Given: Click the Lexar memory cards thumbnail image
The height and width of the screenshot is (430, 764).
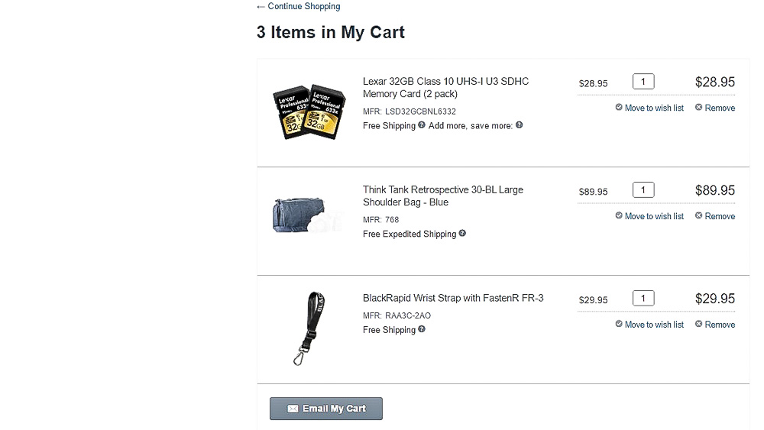Looking at the screenshot, I should [309, 112].
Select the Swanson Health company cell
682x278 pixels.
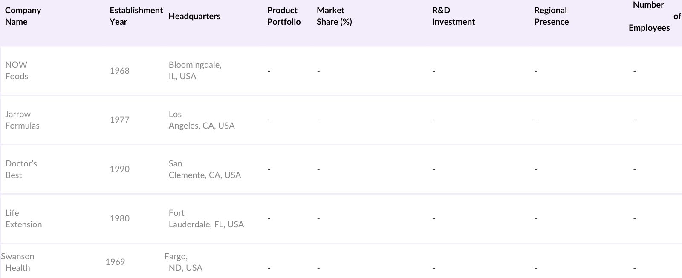(17, 262)
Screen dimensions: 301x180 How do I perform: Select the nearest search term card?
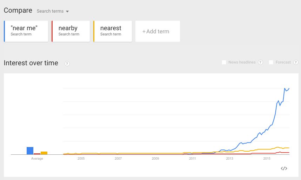click(113, 31)
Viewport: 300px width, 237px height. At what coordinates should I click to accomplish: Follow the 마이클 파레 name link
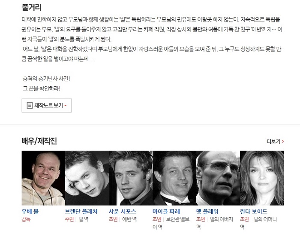[x=166, y=212]
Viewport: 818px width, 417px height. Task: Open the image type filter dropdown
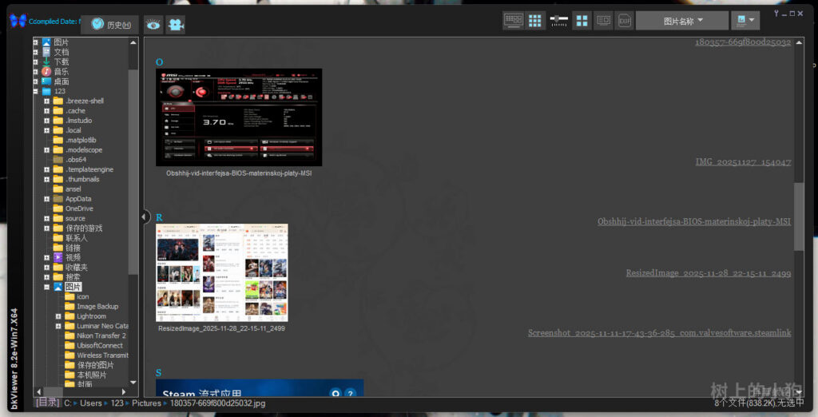745,21
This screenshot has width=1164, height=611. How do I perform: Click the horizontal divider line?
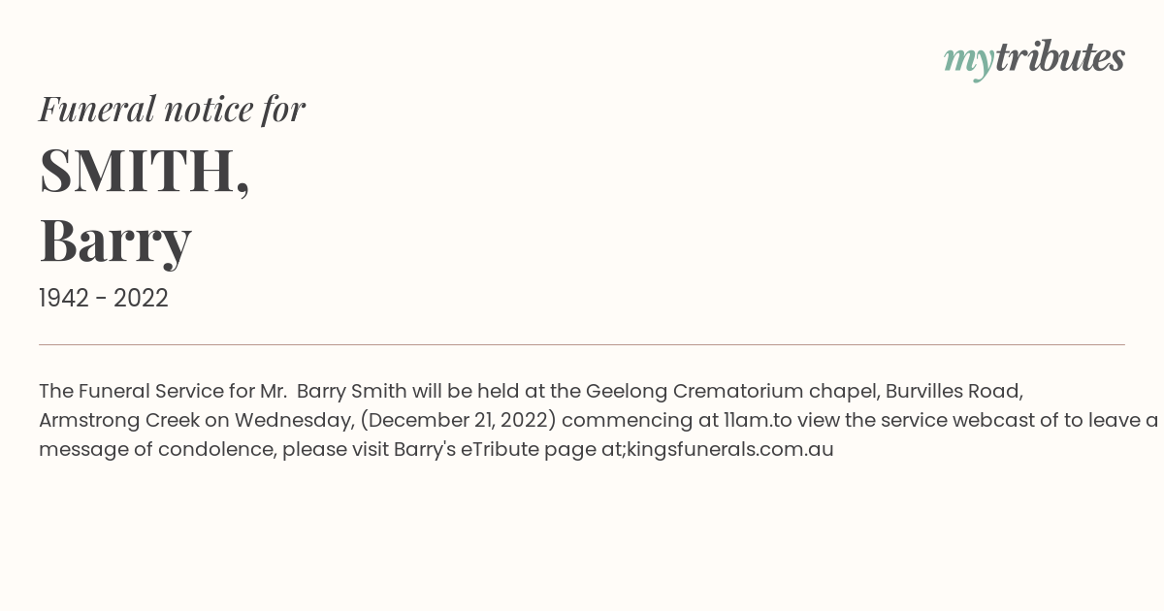tap(582, 344)
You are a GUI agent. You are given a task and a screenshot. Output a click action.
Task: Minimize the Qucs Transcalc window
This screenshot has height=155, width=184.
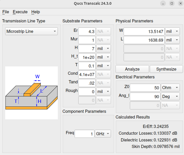[x=163, y=3]
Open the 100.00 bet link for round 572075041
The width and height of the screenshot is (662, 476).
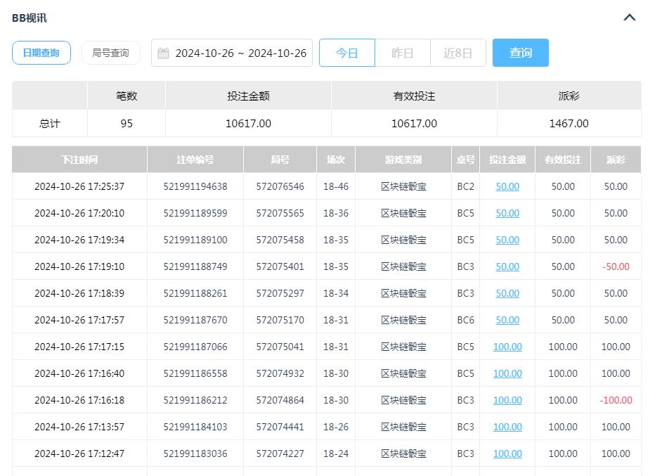pos(507,347)
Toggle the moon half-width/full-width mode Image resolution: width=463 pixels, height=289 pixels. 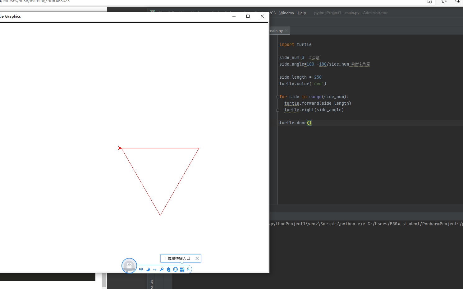tap(148, 269)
============================================================
> **Task statement**
Return each line above that contains the string "link". Matching is case-sensitive.

> **Result for this exercise**
Viewport: 300px width, 237px height. At what coordinates should I click to accomplish: Follow the 마이클 파레 name link
Open the 100.00 bet link for round 572075041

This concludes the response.